Provisioning Fedora CoreOS on VMware
This guide shows how to provision new Fedora CoreOS (FCOS) nodes on the VMware hypervisor.
Prerequisites
Before provisioning a FCOS machine, you must have an Ignition configuration file containing your customizations. If you do not have one, see Producing an Ignition File.
You also need to have access to a working VMware infrastructure, supporting VMs with at least hardware version 13. The examples below use the govc command-line tool.
Downloading the OVA
Fedora CoreOS is designed to be updated automatically, with different schedules per stream. Once you have picked the relevant stream, you can download the latest OVA:
STREAM="stable"
mkdir ova-templates
coreos-installer download -s "${STREAM}" -p vmware -f ova -C ./ova-templates/
Alternatively, OVA images can be manually downloaded from the download page.
Encoding Ignition configuration
For the vmware
provider, Ignition requires two "guestinfo" fields to be
present when the VM is first booted:
-
guestinfo.ignition.config.data.encoding
: the encoding of the Ignition configuration. -
guestinfo.ignition.config.data
: the content of the Ignition configuration, encoded according to the format above.
For maximum compatibility, it is recommended to use base64
encoding and to
prepare the Ignition configuration as such:
CONFIG_B64=`cat example.ign | base64 -w0 -`
Booting a new VM on vSphere
This section shows how to use vSphere facilities to configure and run VMs from the command-line. Similar steps can be performed via the graphical UI too.
Importing the OVA
The downloaded OVA has to be first imported into vSphere library:
FCOS_OVA='./ova-templates/fedora-coreos-31.20200210.3.0-vmware.x86_64.ova'
LIBRARY='fcos-images'
TEMPLATE_NAME='fcos-31.20200210.3.0'
govc session.login -u 'user:password@host'
govc library.create "${LIBRARY}"
govc library.import -n "${TEMPLATE_NAME}" "${LIBRARY}" "${FCOS_OVA}"
Setting up a new VM
You can now deploy a new VM, starting from the template in the library and the encoded Ignition configuration:
VM_NAME='fcos-node01'
govc library.deploy "${LIBRARY}/${TEMPLATE_NAME}" "${VM_NAME}"
govc vm.change -vm "${VM_NAME}" -e "guestinfo.ignition.config.data.encoding=base64"
govc vm.change -vm "${VM_NAME}" -e "guestinfo.ignition.config.data=${CONFIG_B64}"
A new fcos-node01
VM is now available for booting.

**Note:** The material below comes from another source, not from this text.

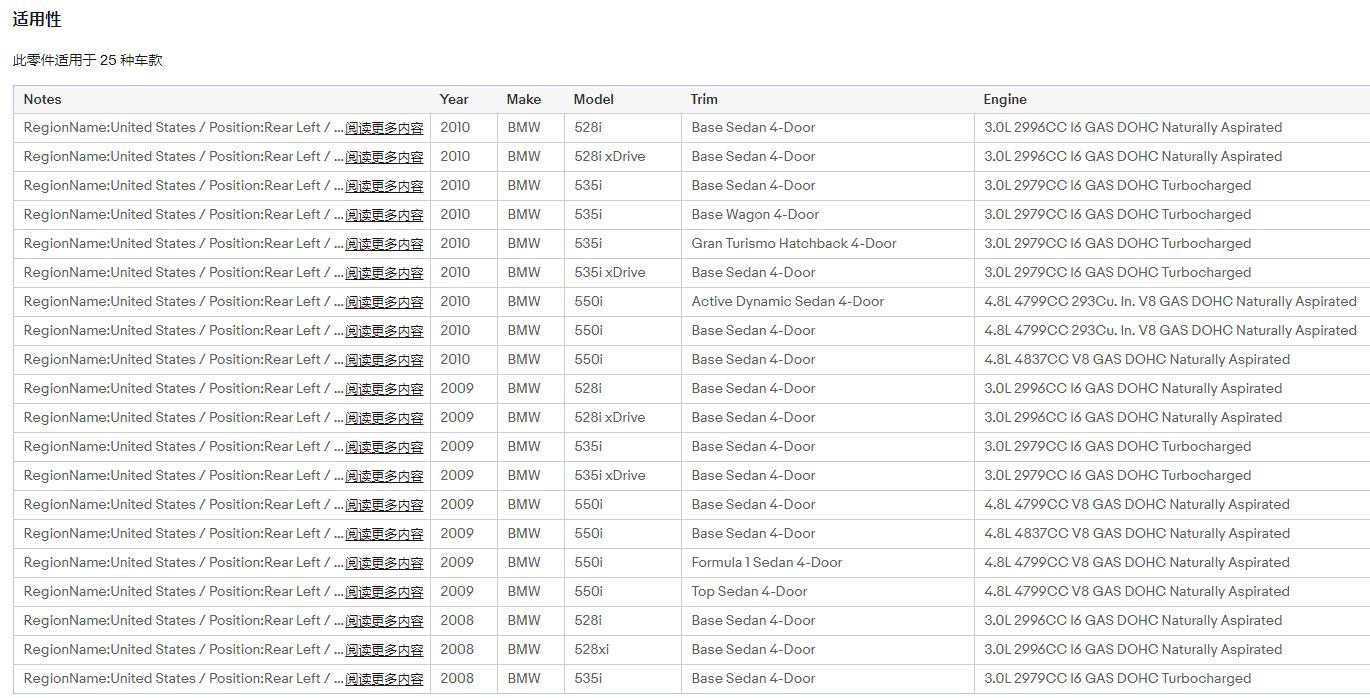The image size is (1370, 698).
Task: Click the "528xi" model cell
Action: pyautogui.click(x=591, y=649)
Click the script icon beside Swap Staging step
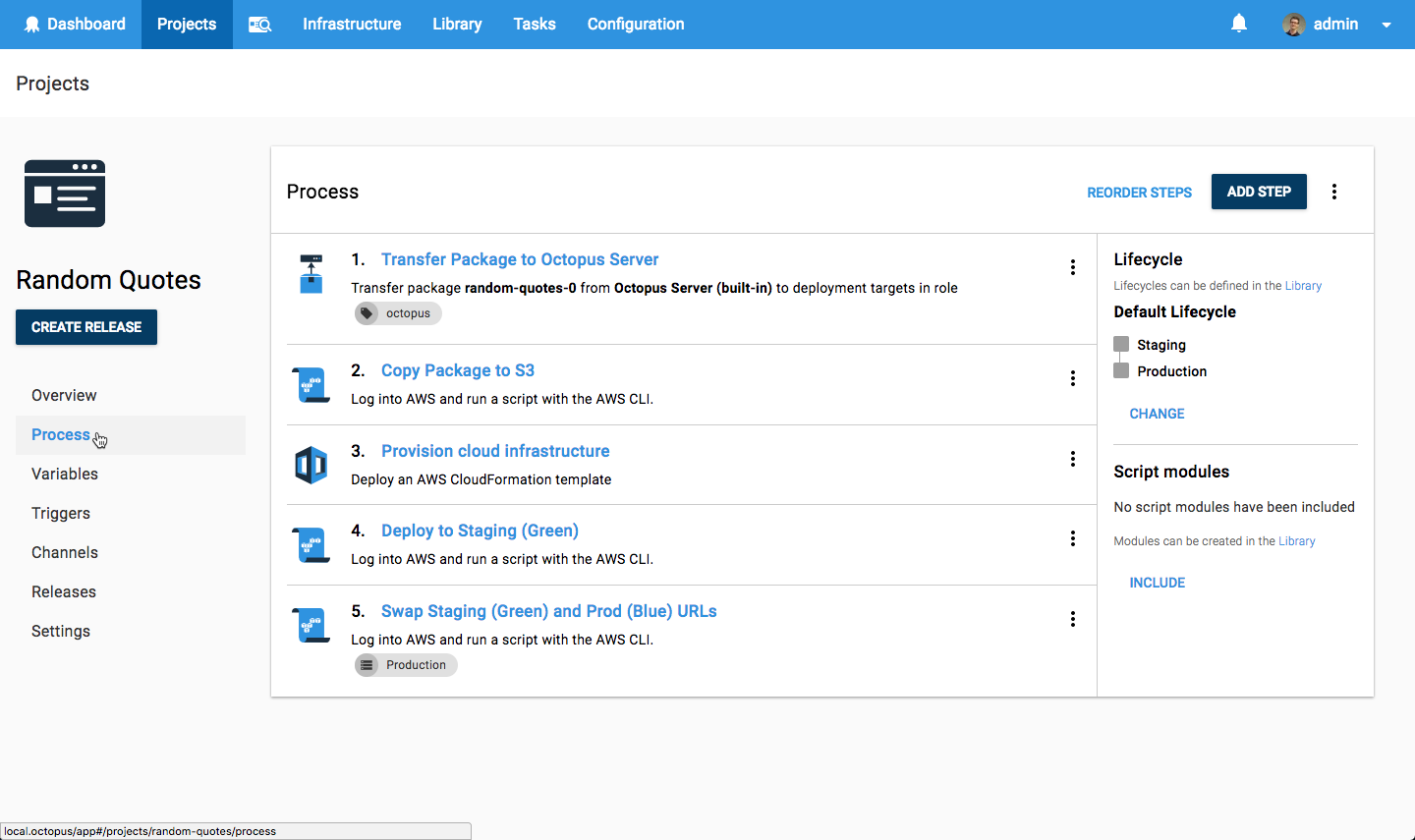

Its hardware
configuration can be further customized at this point, and then powered-up:
govc vm.info -e "${VM_NAME}"
govc vm.power -on "${VM_NAME}"
First-boot networking and Ignition
Ignition supports referencing remote content in configuration and fetching it at provisioning time. For this reason, on first-boot FCOS instances try to perform network autoconfiguration via DHCP.
If your VMware setup employs static network configuration instead, you can
override this automatic DHCP setup with your own custom configuration.
Custom networking command-line ip=
parameter can be configured via
guestinfo properties as shown below, before booting a VM for the first time.
The provisioning flow follows the usual steps, plus an additional
guestinfo.afterburn.initrd.network-kargs
entry.
if you are using a provisioning method other than govc , make sure that the
guestinfo attribute is provisioned in the VM’s Advanced Configuration
Parameters (also known as ExtraConfig ). Some management tools may default
to a vApp Property instead, which does not work in this scenario.
|
VM_NAME='fcos-node02'
IFACE='ens192'
IPCFG="ip=192.0.2.42::192.0.2.1:255.255.255.0:${VM_NAME}:${IFACE}:off"
govc library.deploy "${LIBRARY}/${TEMPLATE_NAME}" "${VM_NAME}"
govc vm.change -vm "${VM_NAME}" -e "guestinfo.ignition.config.data.encoding=base64"
govc vm.change -vm "${VM_NAME}" -e "guestinfo.ignition.config.data=${CONFIG_B64}"
govc vm.change -vm "${VM_NAME}" -e "guestinfo.afterburn.initrd.network-kargs=${IPCFG}"
govc vm.info -e "${VM_NAME}"
govc vm.power -on "${VM_NAME}"
The full syntax of the ip=
parameter is documented in
Dracut
manpages.
For further information on first-boot networking, see Afterburn documentation.